To further clear the confusions, I would like to define the two words more precisely based from what I learned from an article found on the Internet, as follows: –

Characteristics of a right
It is something endowed on human beings naturally and inherently since their birth or they are born with it (Birth rights). It has not been given to them by others and thus should not be taken from them. No government can grant it, and no government should violate it. Since it is inherent to human beings, all human beings have the same rights. It is recognized universally–or very nearly so. Since everybody wants their rights recognized by others, it logically follows that they must recognize the rights of others. It imposes only a passive (or negative) obligation on other people. It says what others may not do to you.
It can be summed up that “right” is something that is claimed by almost all people and recognized by almost all people as an inherent property or quality of human beings that imposes a passive or negative obligation on other human beings.
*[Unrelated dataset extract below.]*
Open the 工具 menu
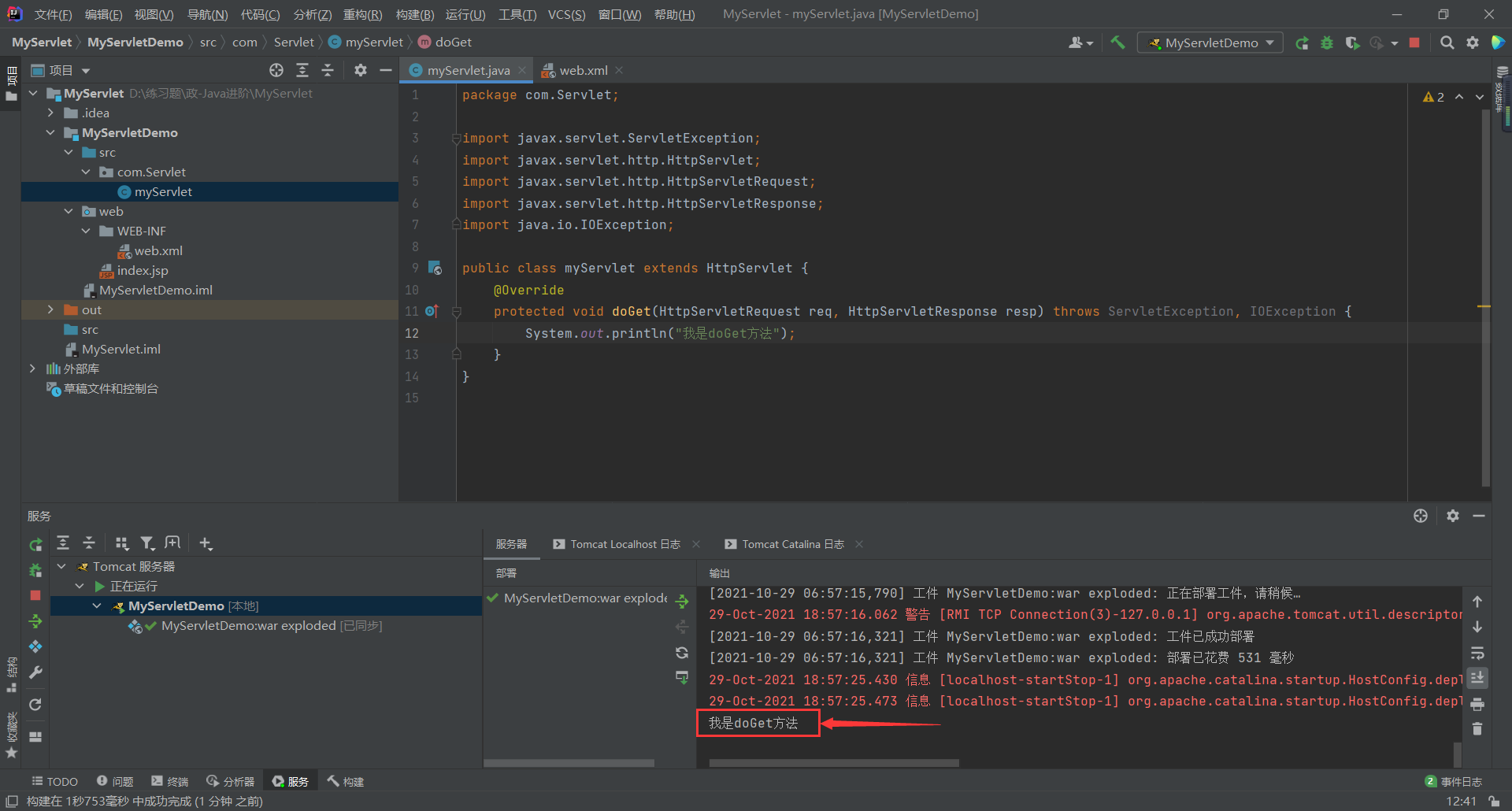coord(516,13)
Characteristics of a privilege
It is something that is given to them by somebody else. It is something that certain people have while other people do not have it. For example, some people receive the privilege of going to college at no cost to them, while other people must pay full tuition. It is open to dispute and is often disputed. Another example is, should people have the privilege of free health care? That question is debatable. It imposes an active (or positive) obligation on other people. It says what somebody must do for you.
Privilege can be summed up as something that people ask for or that somebody voluntarily grants to another as a special favor that imposes an active or positive obligation on the one providing it.

Conclusion
Apart from the “inherent rights” or “birth rights”, there is also what are called “constitutional rights”, prescribed by the constitutions of governments or organizations that people are entitled to. In reality the latter should be categorized as privileges, because they do not satisfy the true sense of the word “rights”, which says it cannot be granted or taken away from you by anyone, even by a government. Just notice how confusing these two words are by observing the word “right” is being used in the terms: “constitutional rights”, “human rights”, “workers’ rights”, “students’ rights”, etc. In the precise sense of the terms “right” and “privilege” explained above, these should not be called “rights”, but “privileges”. Thus people taking to the streets, in future, to demand or demonstrate under the banners of, “human rights”, “workers’ rights”, “students’ rights”, etc, should consider substituting the word “rights” with a more appropriate word “privileges”.
Along with the “rights” and “privileges”, come the responsibilities. It’s only natural that if one enjoys the rights (constitutional rights) and privileges, one must take responsibilities too. Every citizen has the duty to safeguard the sovereignty of the country they live in, has the duty to cast vote and involved in the political process. One must at least fulfill the responsibilities of a citizen or in other words fulfill the civic duties. In most foreign countries, every citizen is required by law to vote, serve in the military, volunteer in the community services and sit on the jury. Before concluding I would like to ask you whether you have fulfilled your civic duties and responsibilities today.

Reference:
The Difference Between Rights and Privileges – an article by Kyle Ambrose.